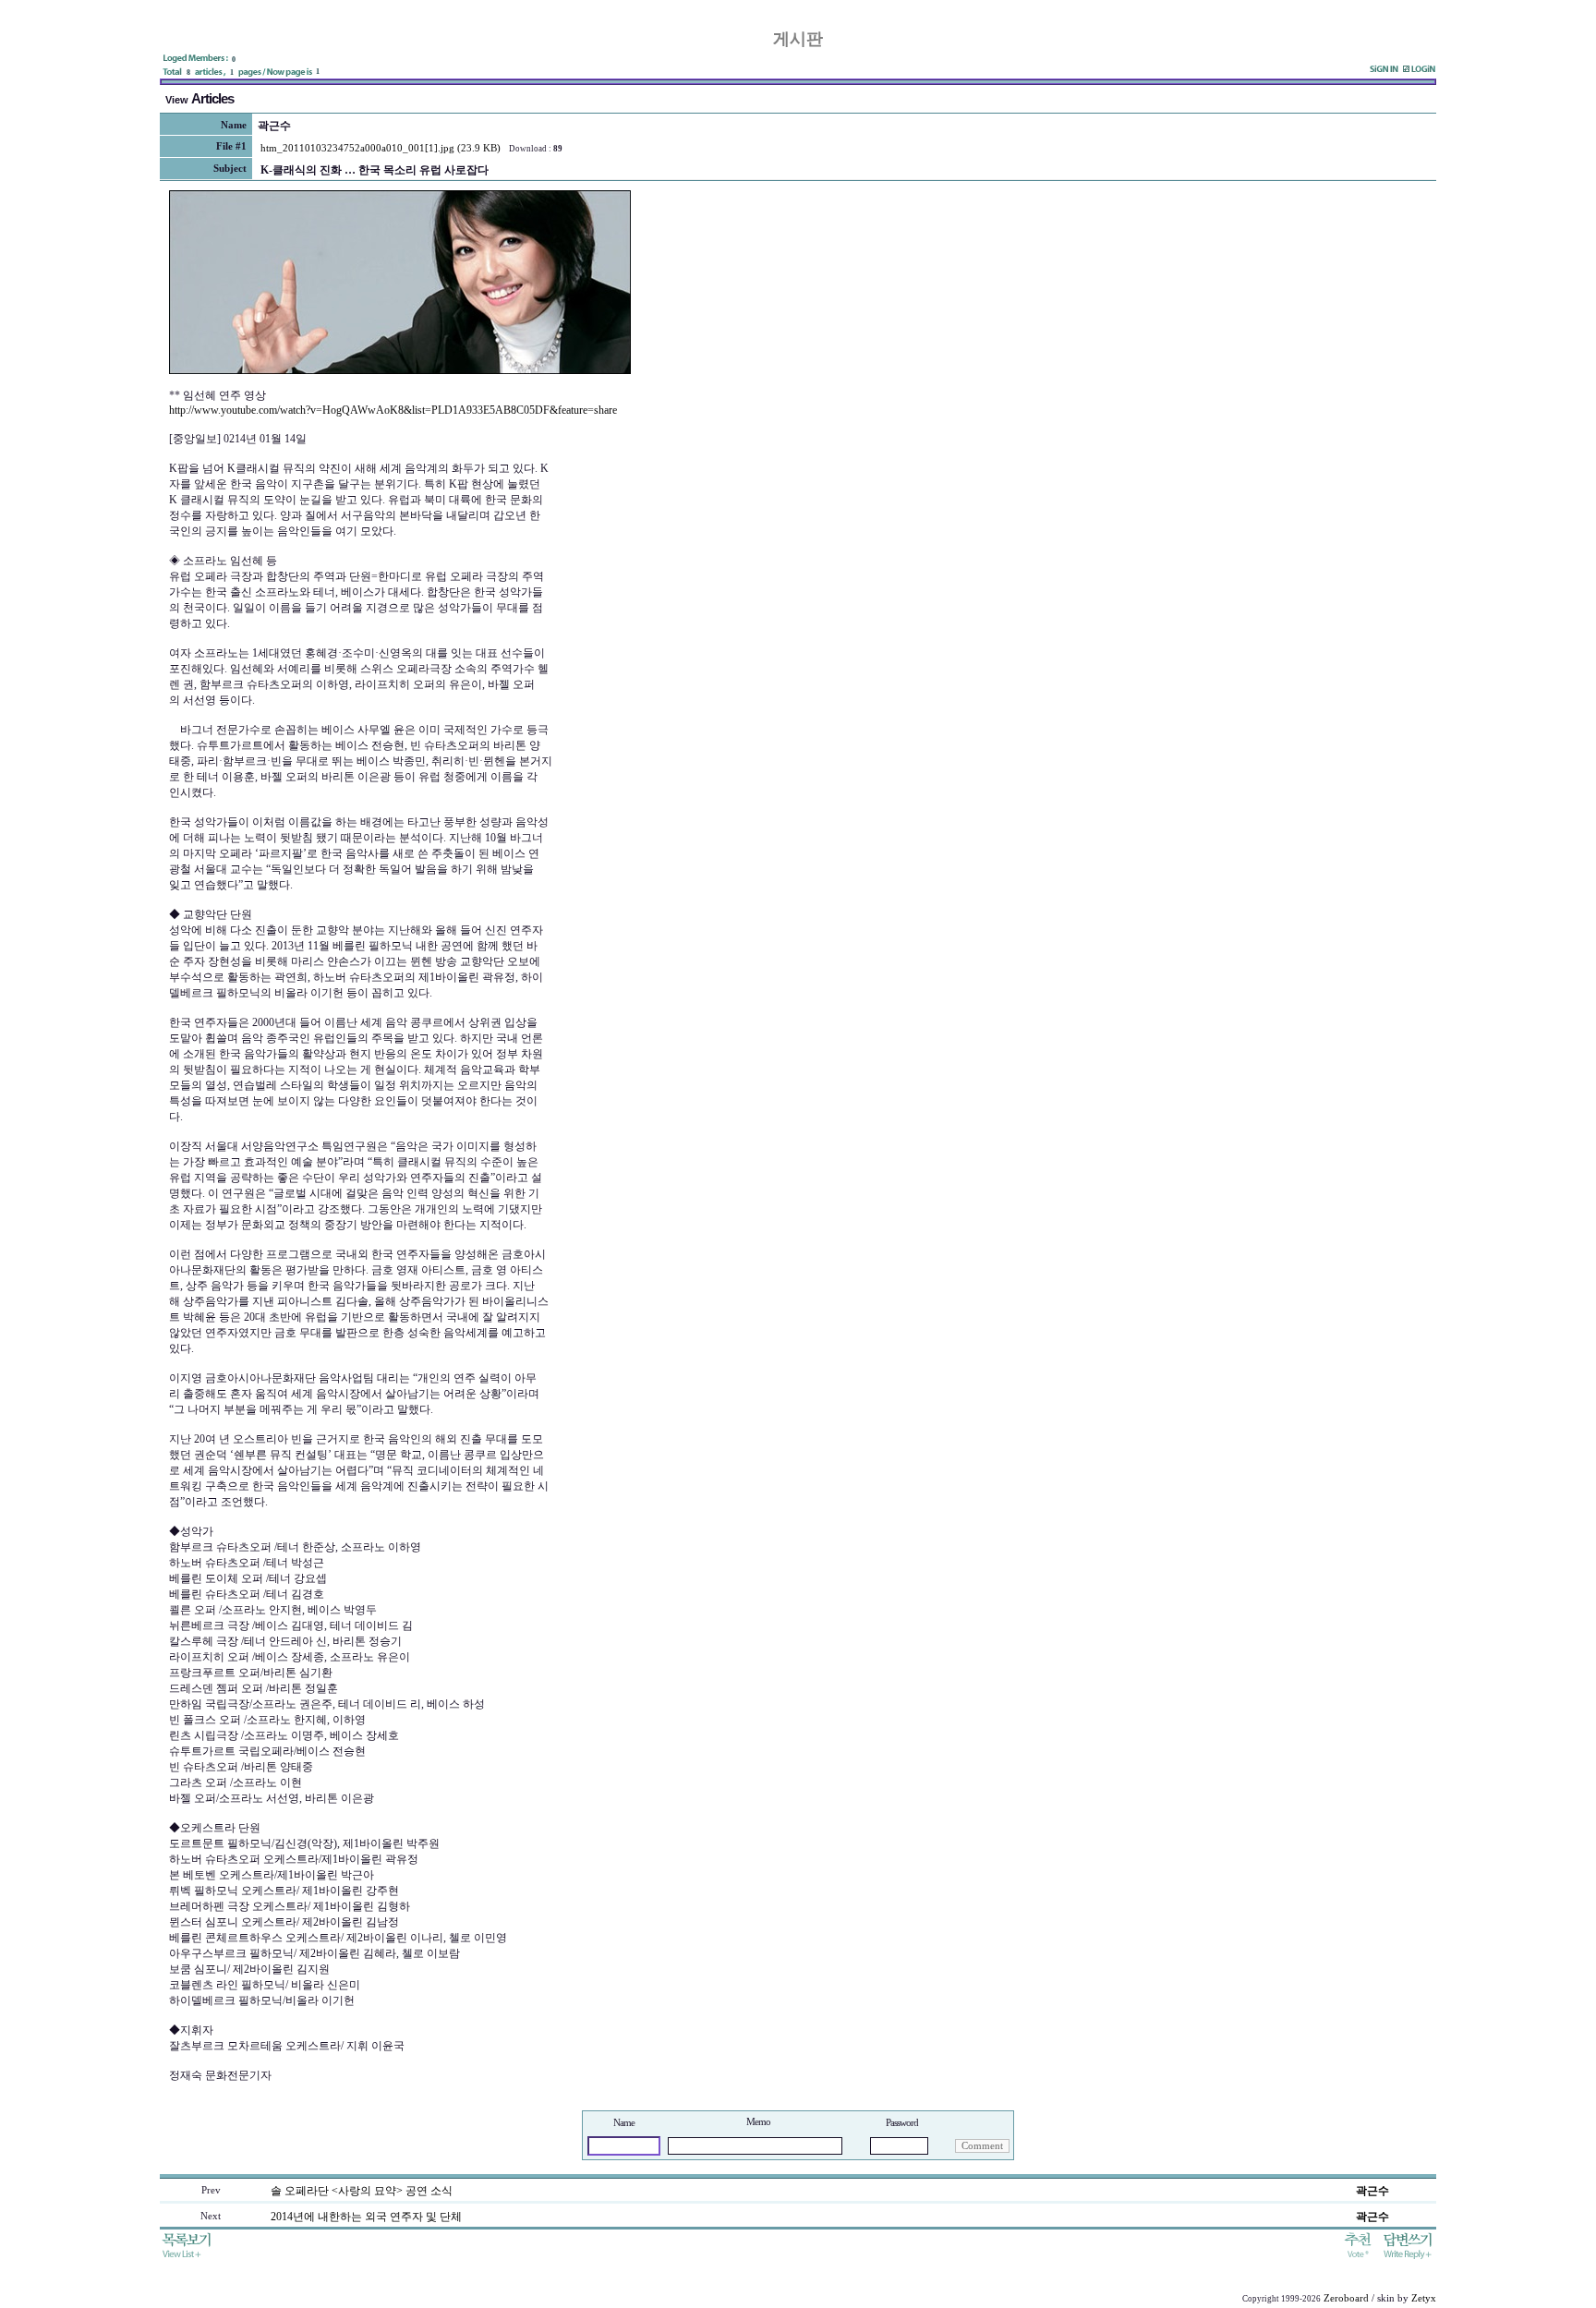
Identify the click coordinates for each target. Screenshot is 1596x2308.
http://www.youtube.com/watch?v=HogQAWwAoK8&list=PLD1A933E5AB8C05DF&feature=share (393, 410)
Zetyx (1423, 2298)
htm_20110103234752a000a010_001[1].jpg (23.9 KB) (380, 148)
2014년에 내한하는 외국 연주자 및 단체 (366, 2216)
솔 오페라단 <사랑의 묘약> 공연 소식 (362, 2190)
==
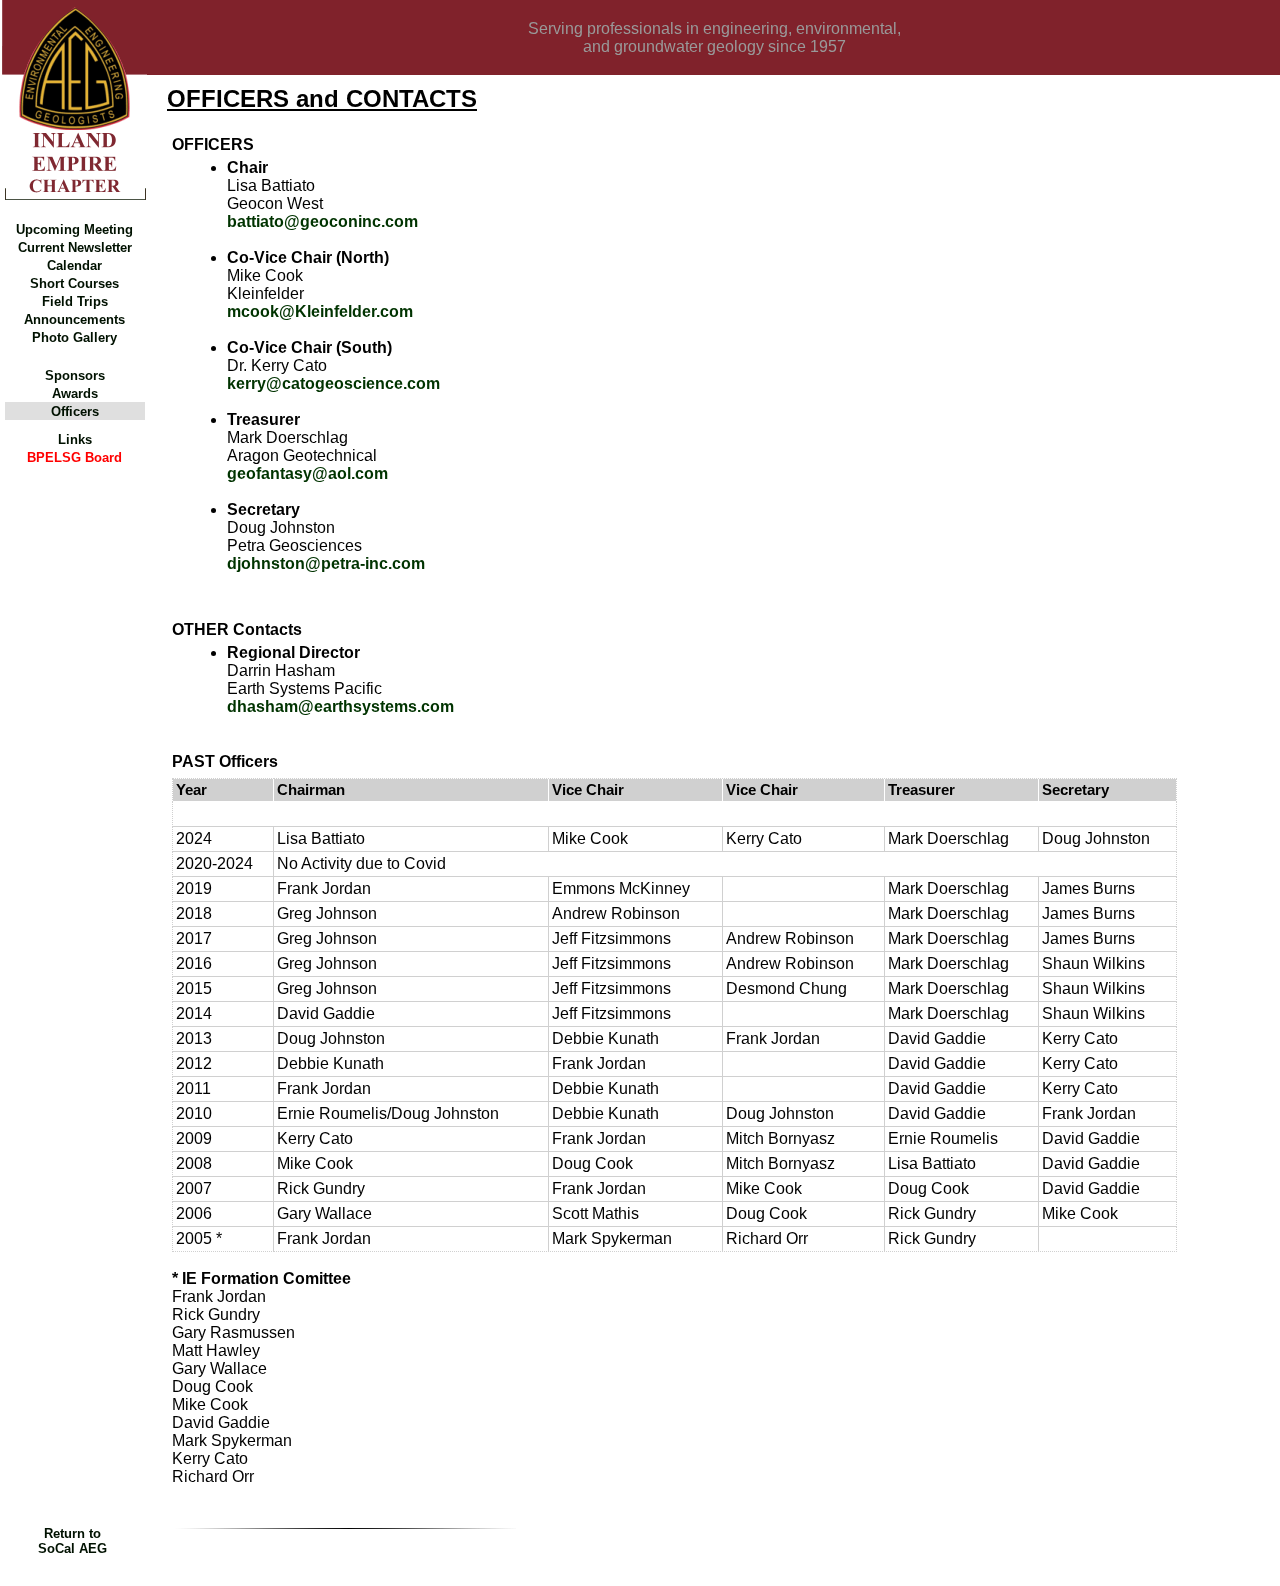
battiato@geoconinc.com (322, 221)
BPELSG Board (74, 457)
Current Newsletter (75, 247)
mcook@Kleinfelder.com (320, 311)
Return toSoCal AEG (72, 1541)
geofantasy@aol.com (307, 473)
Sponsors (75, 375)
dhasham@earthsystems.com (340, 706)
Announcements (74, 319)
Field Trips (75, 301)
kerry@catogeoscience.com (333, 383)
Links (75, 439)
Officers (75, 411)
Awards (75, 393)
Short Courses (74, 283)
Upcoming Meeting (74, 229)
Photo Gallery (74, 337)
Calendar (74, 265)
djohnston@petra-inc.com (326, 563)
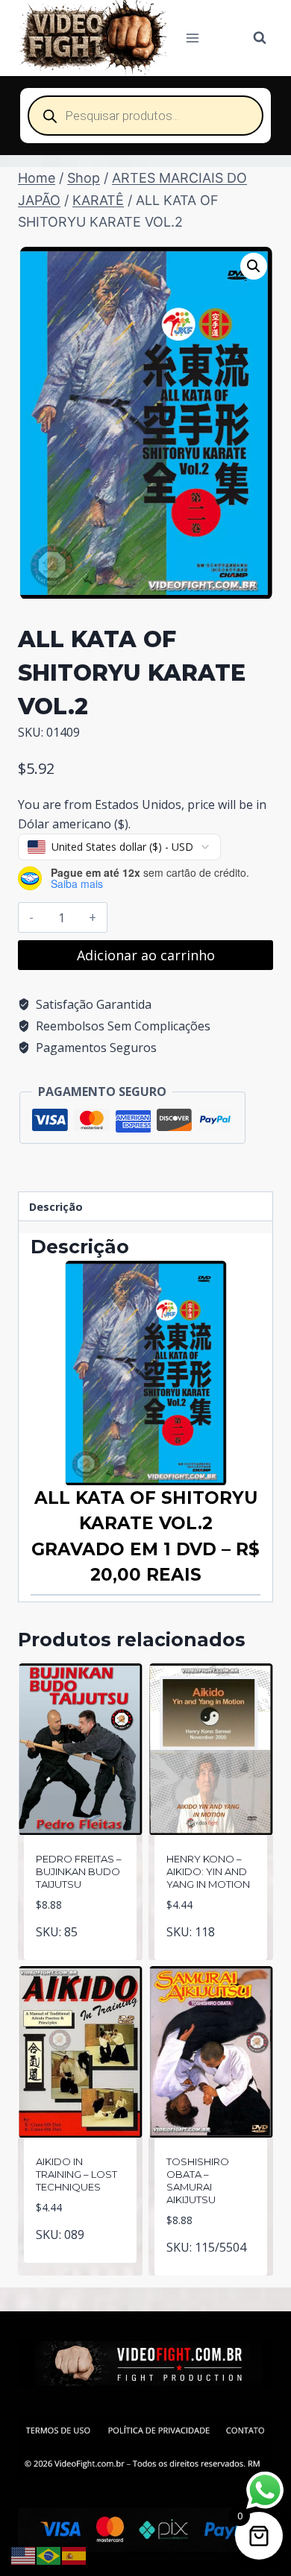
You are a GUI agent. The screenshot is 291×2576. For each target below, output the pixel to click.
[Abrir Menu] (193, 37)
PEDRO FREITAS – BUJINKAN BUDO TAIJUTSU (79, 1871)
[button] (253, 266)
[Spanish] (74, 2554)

__Exercise details__.
The answer must be every line from the records above that contains "target".

__Your solution__.
Identify the click coordinates for each target. Screenshot is 1596x2308.
You are a GUI agent. The screenshot is 291×2576. For each target below, output the pixel to click.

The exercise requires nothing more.